**Task data**
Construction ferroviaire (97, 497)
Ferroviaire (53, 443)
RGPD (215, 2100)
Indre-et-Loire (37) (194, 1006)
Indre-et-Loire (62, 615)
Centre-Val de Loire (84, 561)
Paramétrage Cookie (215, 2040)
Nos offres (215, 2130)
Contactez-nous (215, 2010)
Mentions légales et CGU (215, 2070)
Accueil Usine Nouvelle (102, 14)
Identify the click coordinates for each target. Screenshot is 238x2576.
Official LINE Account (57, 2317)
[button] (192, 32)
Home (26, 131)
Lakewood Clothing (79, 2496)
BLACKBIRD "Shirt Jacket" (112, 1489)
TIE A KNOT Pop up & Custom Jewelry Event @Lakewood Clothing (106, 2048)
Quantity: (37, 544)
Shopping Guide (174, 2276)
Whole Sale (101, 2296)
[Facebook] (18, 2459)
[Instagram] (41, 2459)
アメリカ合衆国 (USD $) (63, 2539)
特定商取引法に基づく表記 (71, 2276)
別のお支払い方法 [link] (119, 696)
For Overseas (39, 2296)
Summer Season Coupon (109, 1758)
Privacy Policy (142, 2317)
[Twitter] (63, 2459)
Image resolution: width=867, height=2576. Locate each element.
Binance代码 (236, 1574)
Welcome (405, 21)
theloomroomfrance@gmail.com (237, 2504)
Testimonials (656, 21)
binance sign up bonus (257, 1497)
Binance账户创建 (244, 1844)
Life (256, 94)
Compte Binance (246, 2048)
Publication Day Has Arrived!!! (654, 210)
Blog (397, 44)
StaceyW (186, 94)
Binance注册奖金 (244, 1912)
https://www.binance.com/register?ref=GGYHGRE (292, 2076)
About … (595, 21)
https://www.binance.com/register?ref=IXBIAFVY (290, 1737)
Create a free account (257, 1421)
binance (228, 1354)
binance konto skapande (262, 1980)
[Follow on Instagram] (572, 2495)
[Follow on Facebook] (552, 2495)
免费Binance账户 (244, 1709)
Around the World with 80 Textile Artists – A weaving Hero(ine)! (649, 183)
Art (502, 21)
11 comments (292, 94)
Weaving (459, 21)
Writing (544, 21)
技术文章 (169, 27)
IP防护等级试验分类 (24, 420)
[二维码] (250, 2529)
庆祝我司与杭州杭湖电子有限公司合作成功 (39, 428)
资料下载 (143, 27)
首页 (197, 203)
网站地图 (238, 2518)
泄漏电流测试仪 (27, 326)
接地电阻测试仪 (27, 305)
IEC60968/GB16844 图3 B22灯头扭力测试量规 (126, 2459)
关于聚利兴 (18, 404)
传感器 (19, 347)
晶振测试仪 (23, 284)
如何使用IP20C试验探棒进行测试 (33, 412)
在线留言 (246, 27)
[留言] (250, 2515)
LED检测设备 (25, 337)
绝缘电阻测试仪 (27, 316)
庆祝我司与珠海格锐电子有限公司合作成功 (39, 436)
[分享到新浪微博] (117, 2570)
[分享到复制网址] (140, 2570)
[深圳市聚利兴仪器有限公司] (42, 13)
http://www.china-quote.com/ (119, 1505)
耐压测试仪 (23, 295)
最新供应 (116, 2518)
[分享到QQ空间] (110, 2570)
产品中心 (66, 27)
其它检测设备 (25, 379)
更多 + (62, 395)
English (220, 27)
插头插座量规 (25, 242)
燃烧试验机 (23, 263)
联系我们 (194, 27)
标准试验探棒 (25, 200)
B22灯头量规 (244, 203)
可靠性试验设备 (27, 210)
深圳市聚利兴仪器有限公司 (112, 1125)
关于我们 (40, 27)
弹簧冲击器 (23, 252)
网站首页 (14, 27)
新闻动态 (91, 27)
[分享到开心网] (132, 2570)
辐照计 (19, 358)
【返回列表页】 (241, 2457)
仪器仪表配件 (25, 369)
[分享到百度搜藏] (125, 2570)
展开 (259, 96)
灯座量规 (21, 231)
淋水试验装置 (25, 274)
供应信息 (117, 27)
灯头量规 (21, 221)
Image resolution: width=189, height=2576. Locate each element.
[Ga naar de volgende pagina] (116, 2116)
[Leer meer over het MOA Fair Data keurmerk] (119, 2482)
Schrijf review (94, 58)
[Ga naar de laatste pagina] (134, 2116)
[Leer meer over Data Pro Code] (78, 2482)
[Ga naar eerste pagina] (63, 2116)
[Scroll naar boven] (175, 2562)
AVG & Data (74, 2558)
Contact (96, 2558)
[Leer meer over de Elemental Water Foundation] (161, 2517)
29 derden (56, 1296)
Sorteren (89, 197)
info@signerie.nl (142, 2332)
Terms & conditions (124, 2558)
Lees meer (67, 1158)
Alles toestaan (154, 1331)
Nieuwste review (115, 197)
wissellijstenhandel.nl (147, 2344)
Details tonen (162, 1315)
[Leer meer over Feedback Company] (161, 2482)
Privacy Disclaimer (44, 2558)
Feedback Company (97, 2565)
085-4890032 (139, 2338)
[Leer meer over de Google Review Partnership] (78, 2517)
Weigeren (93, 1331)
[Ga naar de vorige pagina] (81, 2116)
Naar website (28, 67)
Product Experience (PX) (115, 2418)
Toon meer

**What to do**
Only the lines above from the one with "別のお支払い方法 [link] (119, 696)" through the one with "Testimonials (656, 21)" should be duplicated, character for character.

**Response to this exercise**
別のお支払い方法 [link] (119, 696)
For Overseas (39, 2296)
Summer Season Coupon (109, 1758)
Privacy Policy (142, 2317)
[Twitter] (63, 2459)
Image resolution: width=867, height=2576. Locate each element.
Binance代码 (236, 1574)
Welcome (405, 21)
theloomroomfrance@gmail.com (237, 2504)
Testimonials (656, 21)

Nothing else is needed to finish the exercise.